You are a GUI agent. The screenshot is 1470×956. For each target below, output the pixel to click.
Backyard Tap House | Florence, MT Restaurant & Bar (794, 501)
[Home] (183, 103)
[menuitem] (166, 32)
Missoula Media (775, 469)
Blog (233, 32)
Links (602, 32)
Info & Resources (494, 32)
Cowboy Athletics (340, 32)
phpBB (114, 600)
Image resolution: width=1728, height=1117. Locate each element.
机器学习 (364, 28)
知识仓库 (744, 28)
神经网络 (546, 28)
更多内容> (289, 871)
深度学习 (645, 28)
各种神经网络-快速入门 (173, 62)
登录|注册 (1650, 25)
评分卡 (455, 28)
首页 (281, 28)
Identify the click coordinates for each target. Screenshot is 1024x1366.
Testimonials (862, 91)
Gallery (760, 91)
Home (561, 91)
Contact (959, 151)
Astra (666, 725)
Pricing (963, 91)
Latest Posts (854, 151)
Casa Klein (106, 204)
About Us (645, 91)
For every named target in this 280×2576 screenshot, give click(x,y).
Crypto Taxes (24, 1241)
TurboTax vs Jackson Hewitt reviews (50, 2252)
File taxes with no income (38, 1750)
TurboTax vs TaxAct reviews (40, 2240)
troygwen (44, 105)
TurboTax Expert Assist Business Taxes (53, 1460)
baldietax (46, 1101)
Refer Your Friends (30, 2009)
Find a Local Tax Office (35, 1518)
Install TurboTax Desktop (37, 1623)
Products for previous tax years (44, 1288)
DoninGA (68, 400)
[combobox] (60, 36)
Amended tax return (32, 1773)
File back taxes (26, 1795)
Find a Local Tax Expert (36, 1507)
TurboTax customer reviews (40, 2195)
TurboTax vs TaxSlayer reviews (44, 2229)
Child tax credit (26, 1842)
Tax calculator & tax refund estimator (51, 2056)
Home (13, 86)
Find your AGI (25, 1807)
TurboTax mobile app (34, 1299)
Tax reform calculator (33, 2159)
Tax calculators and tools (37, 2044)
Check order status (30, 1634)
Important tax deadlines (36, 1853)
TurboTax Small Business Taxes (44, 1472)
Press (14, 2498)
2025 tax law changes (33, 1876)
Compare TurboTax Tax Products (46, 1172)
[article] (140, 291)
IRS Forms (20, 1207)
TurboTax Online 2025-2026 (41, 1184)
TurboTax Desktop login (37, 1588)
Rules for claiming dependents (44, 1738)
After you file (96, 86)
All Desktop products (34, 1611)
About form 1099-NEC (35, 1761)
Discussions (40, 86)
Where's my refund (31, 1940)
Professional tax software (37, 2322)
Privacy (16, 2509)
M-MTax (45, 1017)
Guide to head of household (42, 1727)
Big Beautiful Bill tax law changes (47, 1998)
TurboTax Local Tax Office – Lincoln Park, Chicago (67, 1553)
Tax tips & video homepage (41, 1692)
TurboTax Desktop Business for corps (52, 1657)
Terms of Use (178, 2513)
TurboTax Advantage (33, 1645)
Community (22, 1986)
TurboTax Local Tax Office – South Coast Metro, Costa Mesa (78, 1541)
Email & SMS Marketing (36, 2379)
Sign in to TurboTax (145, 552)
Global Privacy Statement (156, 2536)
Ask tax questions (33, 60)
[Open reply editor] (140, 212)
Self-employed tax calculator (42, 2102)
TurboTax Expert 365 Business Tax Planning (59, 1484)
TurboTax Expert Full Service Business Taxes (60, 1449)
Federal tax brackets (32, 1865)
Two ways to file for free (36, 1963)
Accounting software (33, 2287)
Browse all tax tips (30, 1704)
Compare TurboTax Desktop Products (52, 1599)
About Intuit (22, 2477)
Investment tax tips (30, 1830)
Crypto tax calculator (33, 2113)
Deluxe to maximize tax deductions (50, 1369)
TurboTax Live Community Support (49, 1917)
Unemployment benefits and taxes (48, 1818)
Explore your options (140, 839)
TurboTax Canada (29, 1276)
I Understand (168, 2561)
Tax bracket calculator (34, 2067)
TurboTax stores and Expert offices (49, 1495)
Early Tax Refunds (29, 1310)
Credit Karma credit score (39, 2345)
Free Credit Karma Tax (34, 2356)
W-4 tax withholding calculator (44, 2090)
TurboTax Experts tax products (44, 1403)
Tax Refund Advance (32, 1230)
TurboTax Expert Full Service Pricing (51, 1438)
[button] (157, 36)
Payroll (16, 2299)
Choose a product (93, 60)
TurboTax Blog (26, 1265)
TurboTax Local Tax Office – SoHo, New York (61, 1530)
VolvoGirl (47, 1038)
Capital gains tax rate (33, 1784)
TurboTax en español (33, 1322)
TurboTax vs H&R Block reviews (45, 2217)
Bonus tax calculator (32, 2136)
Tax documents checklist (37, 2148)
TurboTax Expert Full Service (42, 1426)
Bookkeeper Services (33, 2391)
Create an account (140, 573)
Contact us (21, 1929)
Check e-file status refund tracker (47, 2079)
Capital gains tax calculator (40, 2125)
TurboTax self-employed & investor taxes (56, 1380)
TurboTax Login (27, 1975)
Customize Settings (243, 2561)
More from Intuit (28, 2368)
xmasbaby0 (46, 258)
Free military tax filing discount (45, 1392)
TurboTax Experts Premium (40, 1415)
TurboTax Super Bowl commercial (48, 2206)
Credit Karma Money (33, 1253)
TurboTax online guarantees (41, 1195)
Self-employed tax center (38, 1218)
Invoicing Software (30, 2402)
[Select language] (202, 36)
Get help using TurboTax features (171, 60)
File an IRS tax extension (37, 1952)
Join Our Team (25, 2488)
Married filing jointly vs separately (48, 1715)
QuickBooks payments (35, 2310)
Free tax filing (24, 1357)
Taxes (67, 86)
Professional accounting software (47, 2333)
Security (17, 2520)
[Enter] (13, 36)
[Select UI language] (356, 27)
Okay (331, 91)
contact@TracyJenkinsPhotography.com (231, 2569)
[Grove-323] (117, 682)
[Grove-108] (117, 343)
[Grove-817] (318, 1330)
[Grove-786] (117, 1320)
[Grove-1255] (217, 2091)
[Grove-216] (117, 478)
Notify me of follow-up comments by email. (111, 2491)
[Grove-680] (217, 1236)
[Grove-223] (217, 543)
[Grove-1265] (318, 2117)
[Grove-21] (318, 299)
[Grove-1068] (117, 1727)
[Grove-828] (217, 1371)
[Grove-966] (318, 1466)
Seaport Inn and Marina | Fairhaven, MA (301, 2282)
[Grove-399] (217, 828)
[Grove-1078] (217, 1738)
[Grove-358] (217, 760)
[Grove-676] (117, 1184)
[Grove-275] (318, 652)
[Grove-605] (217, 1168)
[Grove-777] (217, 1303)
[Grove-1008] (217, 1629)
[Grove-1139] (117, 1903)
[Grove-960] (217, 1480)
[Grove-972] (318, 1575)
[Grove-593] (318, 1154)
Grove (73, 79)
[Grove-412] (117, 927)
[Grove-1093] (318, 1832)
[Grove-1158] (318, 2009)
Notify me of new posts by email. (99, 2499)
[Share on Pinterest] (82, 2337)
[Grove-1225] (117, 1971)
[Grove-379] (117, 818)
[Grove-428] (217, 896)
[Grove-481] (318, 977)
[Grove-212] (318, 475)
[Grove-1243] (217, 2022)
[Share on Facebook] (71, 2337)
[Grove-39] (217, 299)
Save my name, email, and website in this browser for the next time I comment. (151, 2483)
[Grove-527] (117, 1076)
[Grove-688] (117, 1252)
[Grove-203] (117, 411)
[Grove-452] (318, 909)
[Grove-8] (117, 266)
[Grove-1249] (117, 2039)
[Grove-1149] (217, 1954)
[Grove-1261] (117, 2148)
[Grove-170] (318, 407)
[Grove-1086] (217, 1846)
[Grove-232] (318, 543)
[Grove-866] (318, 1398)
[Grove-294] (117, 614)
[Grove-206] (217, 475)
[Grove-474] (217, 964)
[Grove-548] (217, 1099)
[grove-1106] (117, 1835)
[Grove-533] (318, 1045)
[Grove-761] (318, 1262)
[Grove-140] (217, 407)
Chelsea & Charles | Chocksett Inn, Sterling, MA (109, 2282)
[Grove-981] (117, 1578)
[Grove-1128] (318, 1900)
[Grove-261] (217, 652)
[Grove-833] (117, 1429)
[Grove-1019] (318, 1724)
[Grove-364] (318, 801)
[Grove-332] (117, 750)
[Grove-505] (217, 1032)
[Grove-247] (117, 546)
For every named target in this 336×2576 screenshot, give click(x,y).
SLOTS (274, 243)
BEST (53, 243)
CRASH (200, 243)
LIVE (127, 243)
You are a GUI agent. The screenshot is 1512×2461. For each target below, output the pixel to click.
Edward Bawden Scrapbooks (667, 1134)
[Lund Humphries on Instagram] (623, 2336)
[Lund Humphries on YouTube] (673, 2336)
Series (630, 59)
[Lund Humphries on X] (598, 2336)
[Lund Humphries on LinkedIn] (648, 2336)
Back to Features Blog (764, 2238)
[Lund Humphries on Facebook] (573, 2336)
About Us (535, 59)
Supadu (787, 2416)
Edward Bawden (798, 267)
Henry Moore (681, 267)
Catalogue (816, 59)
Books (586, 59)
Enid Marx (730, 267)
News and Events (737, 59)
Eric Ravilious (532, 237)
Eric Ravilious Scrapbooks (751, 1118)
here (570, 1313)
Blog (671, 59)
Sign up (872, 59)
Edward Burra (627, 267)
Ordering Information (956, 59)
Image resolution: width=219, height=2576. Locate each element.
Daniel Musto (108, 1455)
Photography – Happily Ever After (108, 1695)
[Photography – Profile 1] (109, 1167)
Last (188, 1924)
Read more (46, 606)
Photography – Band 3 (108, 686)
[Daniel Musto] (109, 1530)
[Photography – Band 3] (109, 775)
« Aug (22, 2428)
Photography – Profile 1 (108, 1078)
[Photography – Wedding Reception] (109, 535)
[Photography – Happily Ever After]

Task goal:
All lines above from the line with "[Enter] (13, 36)" through the line with "[Grove-216] (117, 478)", both included, are to be set down exactly, with nothing else.

Response to the task:
[Enter] (13, 36)
[Select UI language] (356, 27)
Okay (331, 91)
contact@TracyJenkinsPhotography.com (231, 2569)
[Grove-323] (117, 682)
[Grove-108] (117, 343)
[Grove-817] (318, 1330)
[Grove-786] (117, 1320)
[Grove-1255] (217, 2091)
[Grove-216] (117, 478)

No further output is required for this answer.